## TASK REQUIREMENTS
Print everything in the listing from the line containing "Screen dimensions: 461x185" down to the end of the listing, both ends included, reproducing each line verbatim. Omit the pictures from your answer.

## DATA SUPPLIED
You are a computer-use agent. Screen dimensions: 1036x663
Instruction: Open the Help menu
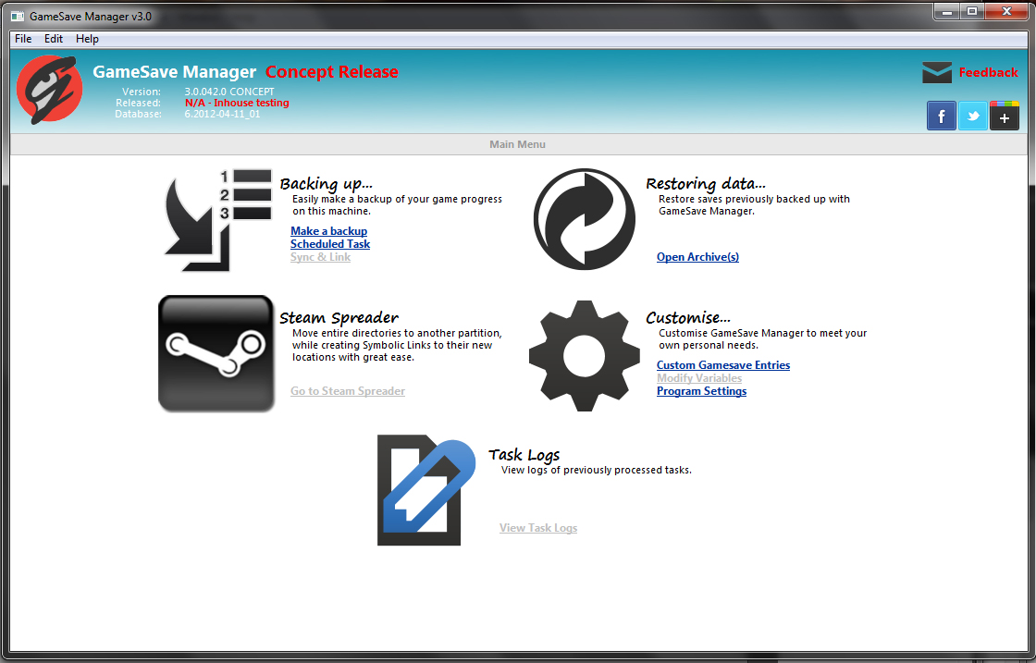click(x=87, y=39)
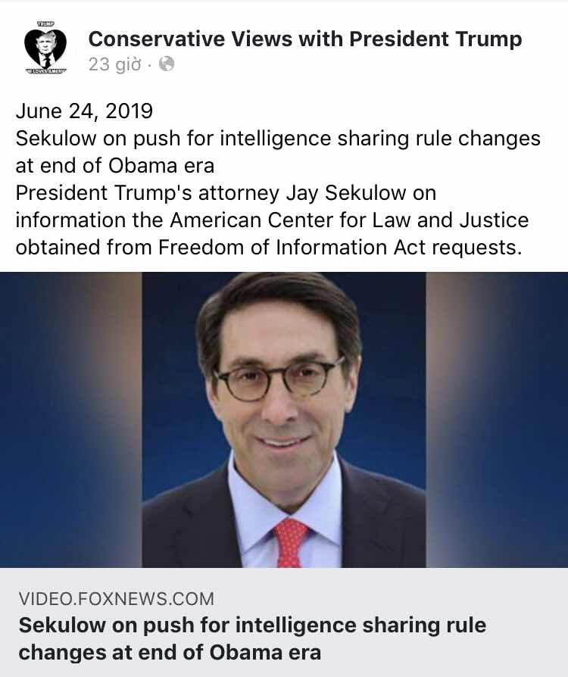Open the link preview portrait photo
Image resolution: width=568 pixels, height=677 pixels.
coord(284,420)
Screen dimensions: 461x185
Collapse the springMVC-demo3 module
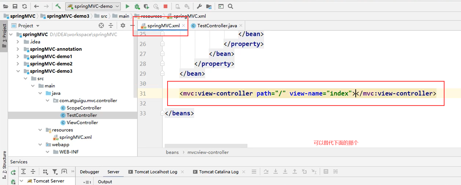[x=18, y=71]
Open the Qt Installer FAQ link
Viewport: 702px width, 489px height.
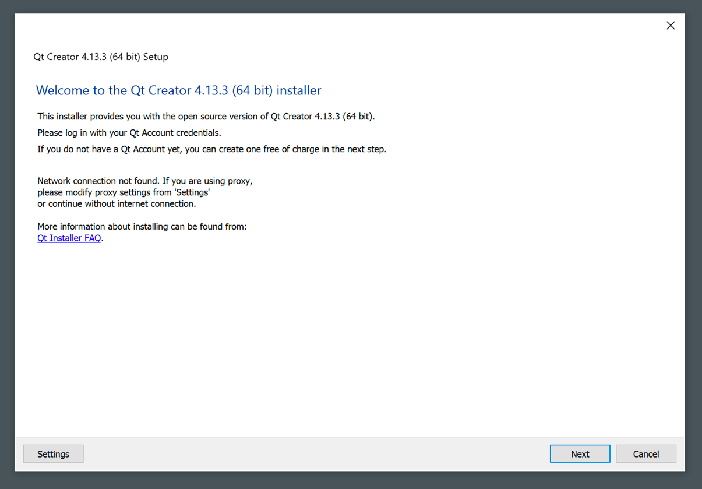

## RESULT OF THIS TASK
Screen dimensions: 461x185
Collapse the springMVC-demo3 module
[x=18, y=71]
Open the Qt Installer FAQ link
Viewport: 702px width, 489px height.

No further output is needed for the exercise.